On the back of lower prices, CGS-CIMB Research forecasts plantation companies involved in the upstream segment will post weaker third-quarter 2022 (3Q22).
“The average Malaysian Palm Oil Board CPO price fell 39.1% quarter-on-quarter (q-o-q) and 9.6% year-on-year (y-o-y) in 3Q22 to RM3,990 per tonne, which more than offset the 13.5% q-o-q and 2.7% y-o-y rise in CPO production achieved by Malaysian estates in 3Q22.
“These, coupled with higher operating costs due to the hike in minimum wage, rising fertiliser costs as well as the prosperity tax, are likely to dent planters’ 3Q22 earnings,” said the research firm.
Despite the downward bias, Kenanga Research is keeping an “overweight” call on the sector due to its defensiveness amid global economic uncertainties.
It noted that the KL Plantation Index has been holding better than the broader market since June 2022, driven by resilient food and fuel demand, asset-rich net tangible assets and undemanding valuations.
“Within the sector, we like those offering good dividend yields or the ability to expand upstream where little growth has been seen for the past three to five years,” it said.
Its stock picks are Kuala Lumpur Kepong Bhd (KLK) and TSH Resources Bhd for growth.
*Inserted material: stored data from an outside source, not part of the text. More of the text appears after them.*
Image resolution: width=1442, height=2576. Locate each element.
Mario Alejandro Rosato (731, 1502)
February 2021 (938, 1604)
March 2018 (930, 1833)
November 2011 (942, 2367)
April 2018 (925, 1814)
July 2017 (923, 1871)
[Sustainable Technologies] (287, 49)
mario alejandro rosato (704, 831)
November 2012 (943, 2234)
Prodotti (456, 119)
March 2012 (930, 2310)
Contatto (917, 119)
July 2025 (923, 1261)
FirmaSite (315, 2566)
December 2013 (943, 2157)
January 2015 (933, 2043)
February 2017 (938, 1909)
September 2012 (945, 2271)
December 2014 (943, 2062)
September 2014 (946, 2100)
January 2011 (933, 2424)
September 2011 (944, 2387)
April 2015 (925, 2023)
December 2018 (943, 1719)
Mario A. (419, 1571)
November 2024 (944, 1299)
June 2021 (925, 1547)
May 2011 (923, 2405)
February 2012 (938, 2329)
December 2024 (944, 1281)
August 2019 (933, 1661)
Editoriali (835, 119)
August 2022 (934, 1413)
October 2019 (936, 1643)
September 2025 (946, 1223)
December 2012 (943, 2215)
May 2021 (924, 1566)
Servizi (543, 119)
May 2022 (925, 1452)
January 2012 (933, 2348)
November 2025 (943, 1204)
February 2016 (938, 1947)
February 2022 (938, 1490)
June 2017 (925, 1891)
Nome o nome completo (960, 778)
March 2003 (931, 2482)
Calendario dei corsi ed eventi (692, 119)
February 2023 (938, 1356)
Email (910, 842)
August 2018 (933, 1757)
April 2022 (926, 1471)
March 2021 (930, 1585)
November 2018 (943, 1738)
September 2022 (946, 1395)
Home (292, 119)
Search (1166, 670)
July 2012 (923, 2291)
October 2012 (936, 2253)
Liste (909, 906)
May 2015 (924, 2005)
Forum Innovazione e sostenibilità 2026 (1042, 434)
Meanwhile, for dividend yields, it likes Hap Seng Plantations Holdings Bhd and Boustead Plantations Bhd.
Hong Leong Investment Bank (HLIB) Research also has an “overweight” call on the plantation sector. It said sector valuations are commendable following the sharp correction in share prices recently.
For exposure, HLIB Research prefers integrated players such as KLK and IOI Corp Bhd.
The research firm said it was in the midst of reviewing its 2022-2024 CPO price assumptions of RM5,500/RM4,500/RM3,800 per tonne.
This comes on the back of improving supply prospects, uncertain demand outlook as well as Indonesia’s continuous move to clear its palm oil inventories.
It noted that after hitting an all-time-high of RM8,074 in early March 2022, CPO prices have been trending down and averaged RM5,442 year-to-date.